▶ **TASK PROMPT**
Continue the passage below on the three-toed amphiuma, starting right after its last sentence.

____ PASSAGE FOR REVIEW

The three-toed amphiuma looks rather eel-like, with an elongate, dark gray-black, or brown colored body, and tiny vestigial legs. A large salamander, one record sized individual was recorded at 41.25 in, but 18–30 in is the typical size of an average adult. They have small, lidless eyes, and gill slits. They have four tiny legs each with three toes and an average of 62 costal grooves.

== Distribution ==
The three-toed amphiuma is found in the United States, along the Gulf of Mexico states, from Alabama to Texas, and north to Missouri, Arkansas, Tennessee and Kentucky. It is often found in bottomland marshes and lakes, seeps, bayous, cypress sloughs, and streams in areas with limestone bedrock. It frequently occupies crayfish burrows and may be found in manmade ditches.

________
____ DATASET EXCERPTS

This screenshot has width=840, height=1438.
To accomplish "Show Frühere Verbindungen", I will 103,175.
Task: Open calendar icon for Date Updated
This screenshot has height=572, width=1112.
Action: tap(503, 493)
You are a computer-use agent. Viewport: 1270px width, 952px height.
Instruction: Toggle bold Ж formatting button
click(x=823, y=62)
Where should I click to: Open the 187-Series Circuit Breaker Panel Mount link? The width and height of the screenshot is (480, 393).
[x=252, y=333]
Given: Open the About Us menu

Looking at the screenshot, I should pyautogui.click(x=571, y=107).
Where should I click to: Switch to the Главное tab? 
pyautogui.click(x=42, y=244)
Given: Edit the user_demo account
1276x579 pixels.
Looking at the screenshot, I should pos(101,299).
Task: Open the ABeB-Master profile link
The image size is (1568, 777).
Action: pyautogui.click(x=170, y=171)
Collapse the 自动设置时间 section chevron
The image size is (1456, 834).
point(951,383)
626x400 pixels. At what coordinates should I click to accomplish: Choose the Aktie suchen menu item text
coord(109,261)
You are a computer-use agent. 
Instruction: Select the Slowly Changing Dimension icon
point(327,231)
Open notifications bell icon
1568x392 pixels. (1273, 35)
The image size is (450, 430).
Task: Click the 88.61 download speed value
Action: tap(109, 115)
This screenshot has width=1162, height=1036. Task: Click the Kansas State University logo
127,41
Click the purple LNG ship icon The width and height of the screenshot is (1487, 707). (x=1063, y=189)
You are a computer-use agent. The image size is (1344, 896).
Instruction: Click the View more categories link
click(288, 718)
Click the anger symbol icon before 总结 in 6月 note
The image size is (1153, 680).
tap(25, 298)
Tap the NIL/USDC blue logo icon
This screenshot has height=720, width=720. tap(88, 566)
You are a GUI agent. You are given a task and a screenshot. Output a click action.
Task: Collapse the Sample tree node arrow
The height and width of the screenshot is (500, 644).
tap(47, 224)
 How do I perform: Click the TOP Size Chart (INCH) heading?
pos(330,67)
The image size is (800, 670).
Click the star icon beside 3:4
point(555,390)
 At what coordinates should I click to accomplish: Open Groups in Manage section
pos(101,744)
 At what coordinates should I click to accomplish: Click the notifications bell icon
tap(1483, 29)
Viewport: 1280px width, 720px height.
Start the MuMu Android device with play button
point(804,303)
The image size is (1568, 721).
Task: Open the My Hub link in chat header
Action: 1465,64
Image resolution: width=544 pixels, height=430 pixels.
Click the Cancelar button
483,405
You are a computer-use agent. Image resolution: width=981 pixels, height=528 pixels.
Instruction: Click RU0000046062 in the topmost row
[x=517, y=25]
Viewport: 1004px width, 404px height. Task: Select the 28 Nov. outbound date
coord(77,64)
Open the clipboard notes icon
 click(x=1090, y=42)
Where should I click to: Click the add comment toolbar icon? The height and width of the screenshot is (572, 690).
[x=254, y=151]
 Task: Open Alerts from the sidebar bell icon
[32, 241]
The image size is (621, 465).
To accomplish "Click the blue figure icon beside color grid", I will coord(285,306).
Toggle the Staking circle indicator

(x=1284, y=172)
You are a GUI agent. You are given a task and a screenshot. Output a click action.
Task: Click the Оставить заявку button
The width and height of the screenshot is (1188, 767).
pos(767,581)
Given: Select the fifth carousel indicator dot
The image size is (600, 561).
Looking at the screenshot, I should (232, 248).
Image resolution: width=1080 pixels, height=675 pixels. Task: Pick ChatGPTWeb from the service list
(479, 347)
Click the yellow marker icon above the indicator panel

________

▶ **TASK RESULT**
== Behavior ==
Amphiumas are nocturnal carnivores. They spend most of the time hiding in heavily vegetated areas of permanent bodies of slow moving water, such as swamps, ponds and lakes. They may venture out of the water after heavy rain. Amphiumas feed on earthworms, fish, other amphibians, small reptiles, crustaceans (mainly crayfish), and other small invertebrates (such as insects and snails). Their broad diet often results in amphiumas being caught as bycatch by fishermen. They mate from December to June and subsequently nest from April to October. Unlike other amphiumas, they fertilize internally. About 200 eggs are laid in a single strand in an underwater cavity. Males have five sets of cloacal glands, with the posterior set being different in its morphology and histology. Multiple cloacas may contribute to the ability of males to court and mate with many females in quick succession, as multiple spermatophores can be produced simultaneously. This allows males to avoid wasting extra energy producing another spermatophore after each mating session, and consequently creates a polygynous dynamic between the individuals.

== Biology ==
The three-toed amphiuma has the largest recorded red blood cells of any animal measuring 70x40 μm.

==Predation==
Mud snakes, cottonmouths and king snakes are predators of Amphiuma tridactylum.